(Data supplied):
=== Section Start ===
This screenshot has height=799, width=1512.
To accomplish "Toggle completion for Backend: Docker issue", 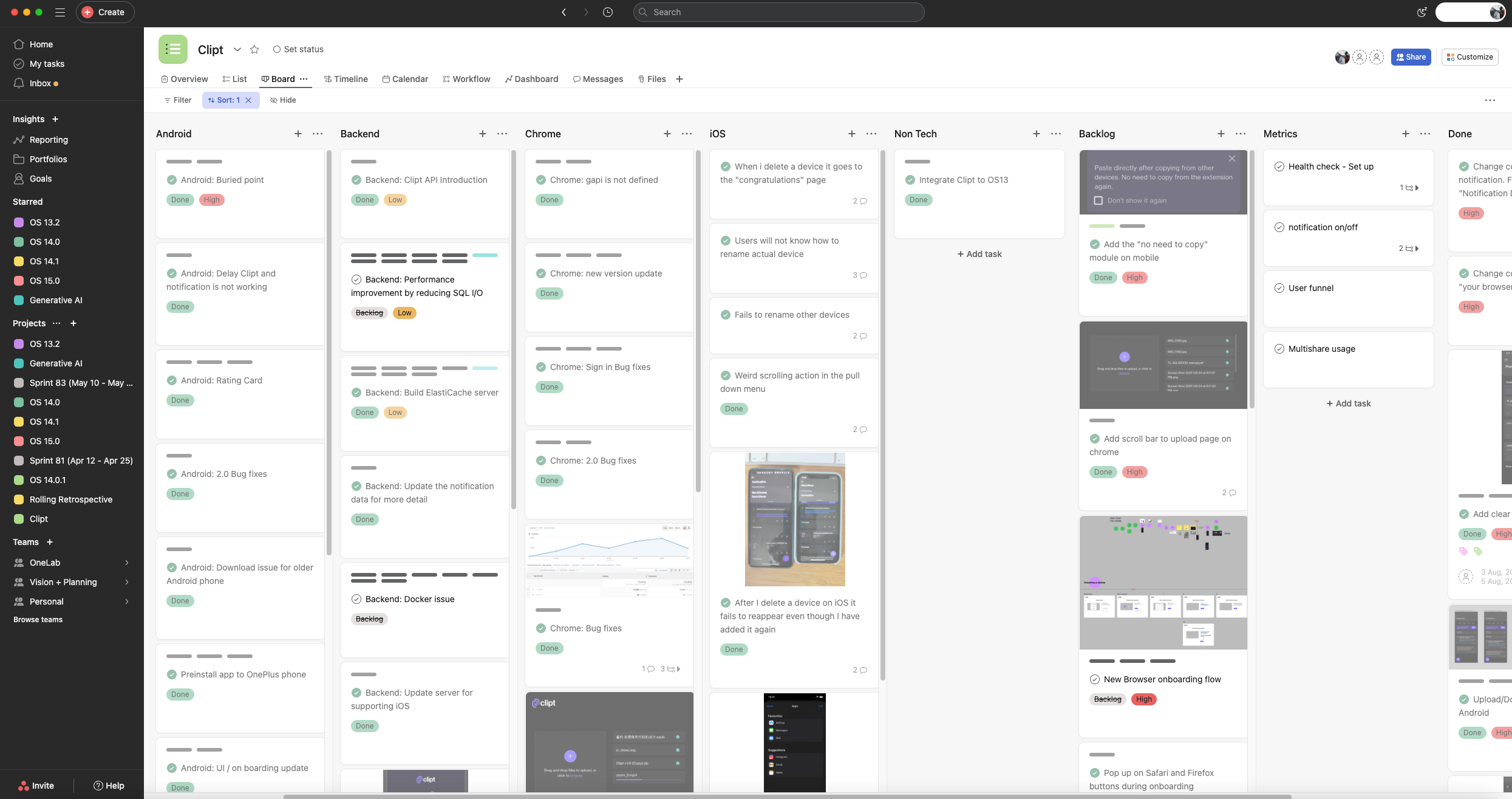I will coord(356,599).
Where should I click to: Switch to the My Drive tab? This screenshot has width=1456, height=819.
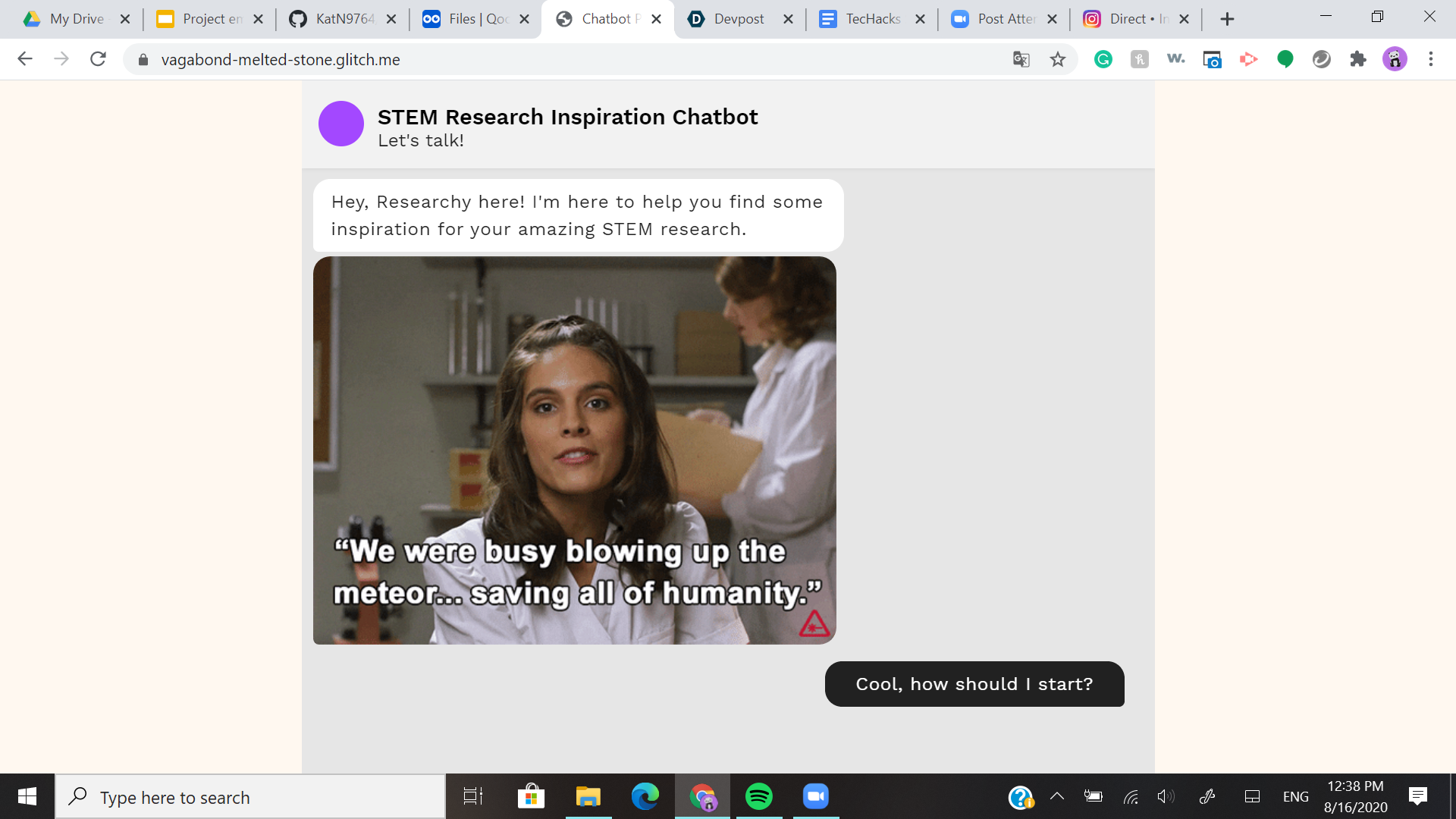pyautogui.click(x=76, y=19)
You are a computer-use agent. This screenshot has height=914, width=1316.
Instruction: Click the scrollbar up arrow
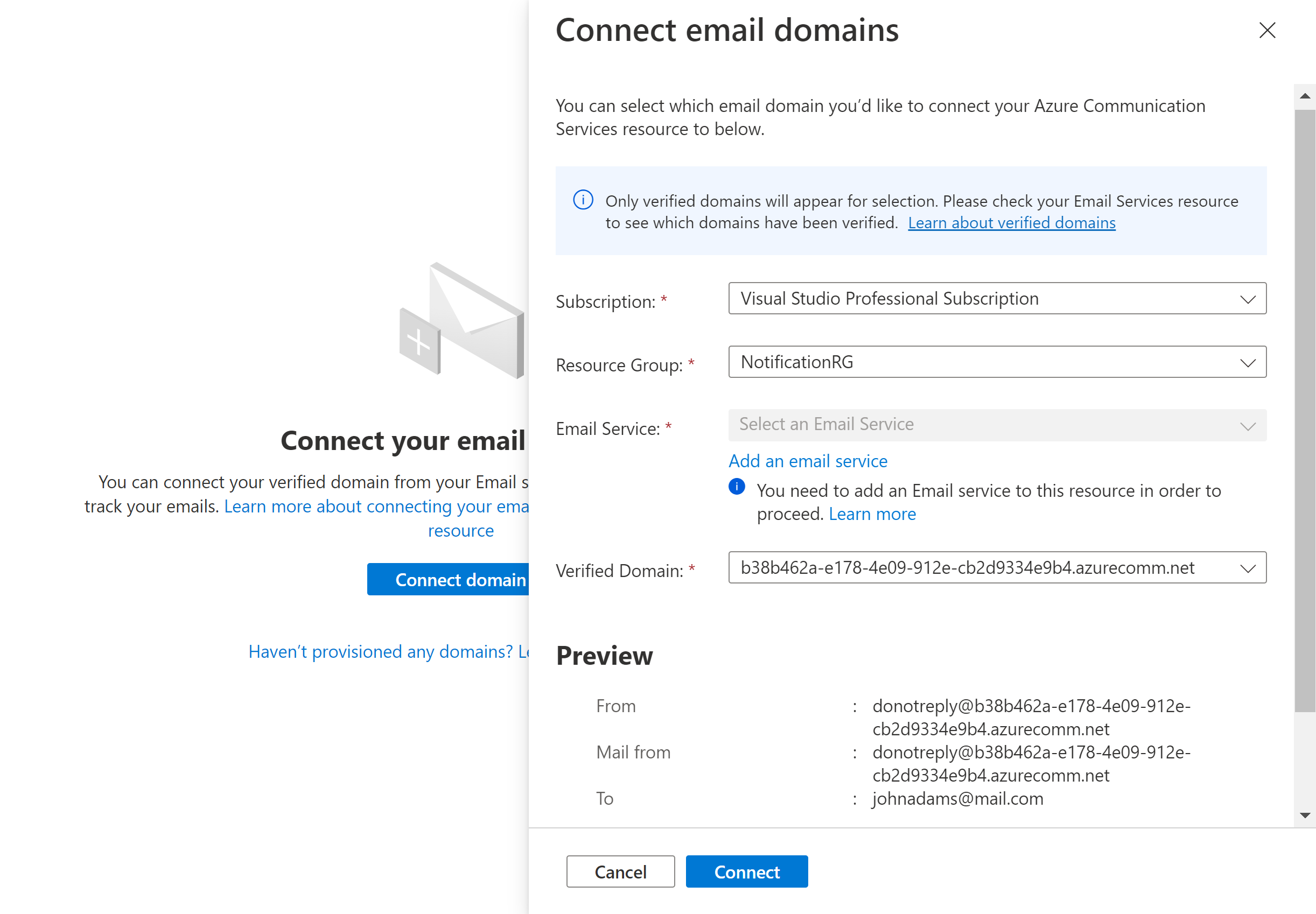pos(1305,96)
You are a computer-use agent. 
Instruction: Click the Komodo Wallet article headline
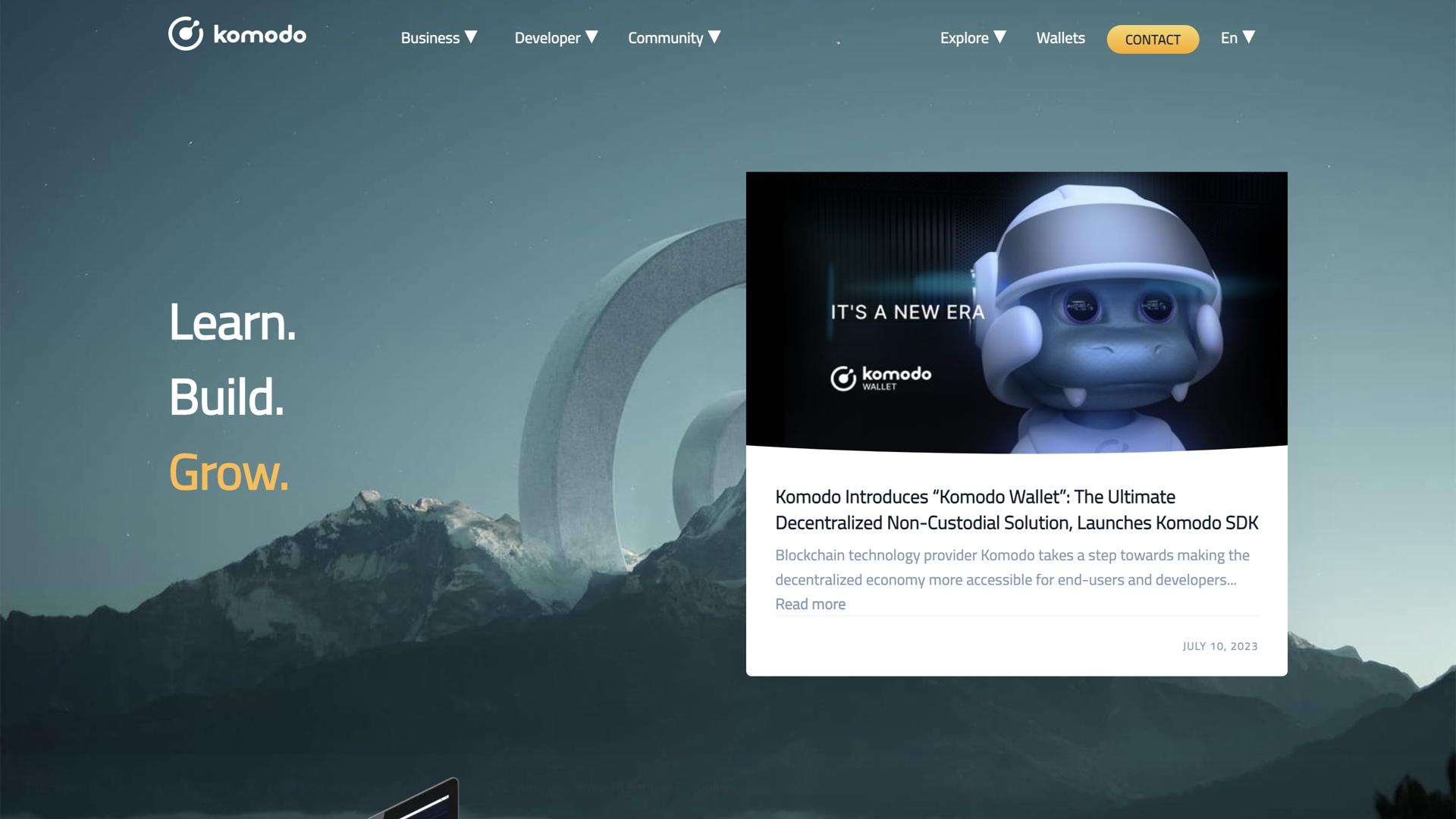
=== Section End ===
(Task to carry out):
Which lines in the listing hold the word "computer"? Copy them out.

(Exercise answer):
You are a computer-use agent. This screenshot has height=914, width=1316.
You are a computer-use agent. 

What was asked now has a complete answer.